I do not think that there was greater grief
in seeing all Aegina’s people sick
(then, when the air was so infected that
all animals, down to the little worm,
collapsed; and afterward, as poets hold
to be the certain truth, those ancient peoples
received their health again through seed of ants)
than I felt when I saw, in that dark valley,
the spirits languishing in scattered heaps.
Some lay upon their bellies, some upon
the shoulders of another spirit, some
crawled on all fours along that squalid road.
We journeyed step by step without a word,
watching the listening to those sick souls,
who had not strength enough to lift themselves. (Inf. XXIX, 58-72)

Since all the falsifiers suffer a number of diseases which distort their bodies, Dante implies that blatant lying is as serious a condition as an actual malady. If a healthy soul always speaks the truth, these sinners must indeed lie through their teeth since they are so sick they "[have] not the strength enough to lift themselves." Here more than anywhere else, Dante attacks the infectious, social aspect of fraud. Each of the different types of falsifiers corrupts a particular bond that unites individual human beings. Alchemists compromise the material stability of the world, falsifiers of persons degrade men’s relationships with each other, counterfeiters compromise the integrity of currency, and liars debase language. All these falsifiers corrupt the natural fabric of reality, and thus have their naturalness compromised by the scourge of disease.

Dante

Quote 39

If he [Lucifer] was once as handsome as he now
is ugly and, despite that, raised his brows
against his Maker, one can understand
how every sorrow has its source in him!
I marveled when I saw that, on his head,
he had three faces: one – in front – bloodred;
and then another two that, just above
the midpoint of each shoulder, joined the first…
Beneath each face of his, two wings spread out,
as broad as suited so immense a bird:
I’ve never seen a ship with sails so wide.
They had no feathers, but were fashioned like
a bat’s; and he was agitating them,
so that three winds made their way out from him –
and all Cocytus froze before those winds.
He wept out of six eyes; and down three chins,
tears gushed together with a bloody froth.
Within each mouth – he used it like a grinder –
with gnashing teeth he tore to bits a sinner,
so that he brought much pain to three at once. (Inf. XXXIV, 34-57)

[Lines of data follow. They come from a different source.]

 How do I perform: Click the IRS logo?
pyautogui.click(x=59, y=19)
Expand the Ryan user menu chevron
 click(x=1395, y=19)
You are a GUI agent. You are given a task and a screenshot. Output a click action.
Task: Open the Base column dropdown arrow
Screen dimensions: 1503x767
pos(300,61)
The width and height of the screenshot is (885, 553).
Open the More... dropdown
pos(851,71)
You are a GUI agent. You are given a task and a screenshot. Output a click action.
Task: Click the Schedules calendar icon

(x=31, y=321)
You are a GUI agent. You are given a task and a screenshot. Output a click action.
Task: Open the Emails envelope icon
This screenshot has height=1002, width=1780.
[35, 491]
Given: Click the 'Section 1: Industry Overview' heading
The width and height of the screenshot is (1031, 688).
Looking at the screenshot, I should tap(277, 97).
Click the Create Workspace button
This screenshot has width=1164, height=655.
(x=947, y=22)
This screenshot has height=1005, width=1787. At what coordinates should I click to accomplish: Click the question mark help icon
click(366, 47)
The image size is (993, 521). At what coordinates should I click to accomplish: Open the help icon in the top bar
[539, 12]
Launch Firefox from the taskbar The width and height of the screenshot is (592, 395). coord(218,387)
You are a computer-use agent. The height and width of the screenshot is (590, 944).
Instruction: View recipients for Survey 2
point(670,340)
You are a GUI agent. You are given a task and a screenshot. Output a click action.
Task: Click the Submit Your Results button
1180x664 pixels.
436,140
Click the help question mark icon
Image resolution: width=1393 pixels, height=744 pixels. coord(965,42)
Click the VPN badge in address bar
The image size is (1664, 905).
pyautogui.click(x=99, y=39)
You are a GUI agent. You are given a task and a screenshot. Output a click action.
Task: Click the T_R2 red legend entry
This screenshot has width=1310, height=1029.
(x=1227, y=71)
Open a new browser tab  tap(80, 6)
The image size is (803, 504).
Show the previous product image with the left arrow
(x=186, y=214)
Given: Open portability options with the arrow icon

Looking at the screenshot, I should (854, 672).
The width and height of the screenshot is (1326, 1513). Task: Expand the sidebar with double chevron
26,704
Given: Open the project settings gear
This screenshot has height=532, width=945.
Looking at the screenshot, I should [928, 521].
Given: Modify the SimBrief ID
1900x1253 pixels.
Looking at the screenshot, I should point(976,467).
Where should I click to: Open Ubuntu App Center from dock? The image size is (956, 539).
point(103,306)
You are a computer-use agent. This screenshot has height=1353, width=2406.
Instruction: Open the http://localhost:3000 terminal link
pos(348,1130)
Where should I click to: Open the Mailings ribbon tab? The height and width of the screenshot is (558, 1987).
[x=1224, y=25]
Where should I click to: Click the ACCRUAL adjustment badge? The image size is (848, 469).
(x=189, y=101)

Lucifer, once God’s favorite and the most beautiful angel of them all, "now is ugly" because of the benighted sin he committed against God, betraying the one who created him out of pride. Lucifer is the ultimate traitor and, as such, is trapped in the earth as surely as the lesser traitors; there he creates the freezing winds that trap the Ninth Circle sinners in ice. Lucifer’s immobility is more profound than the others’ because he creates it himself: his "agitating" wings beat to help him escape from his prison, but all in vain. His image too – of three grotesque heads – is a parody of the Holy Trinity. The three vilest traitors suffer their punishment by eternally being chewed by Lucifer’s three heads. This act of eating is sinisterly twisted; it’s not used to gain nourishment and sustain oneself, but instead to deliberately cause pain. Finally, the description of Lucifer’s biting teeth as "a grinder" reinforces – along with the rhythmic beating of his wings – the concept of Lucifer as a massive machine: mechanical, soulless, and essentially anticlimactic.

Dante

Quote 40

…when I faced that restless beast,
which, even as she stalked me, step by step
had thrust me back to where the sun is speechless. (Inf. I, 58-60)

One of Dante’s more famous literary devices is "synaesthesia," in which he describes something by confusing two of our five senses together for a unique effect. Here, Dante confuses sight and sound, when he describes the sun as "speechless." Because the sun cannot speak to begin with, readers may interpret this as "dark," so that the beast makes Dante retreat into a dark area, both physically and metaphorically. Or one could read this as Dante being rendered "speechless" with fear.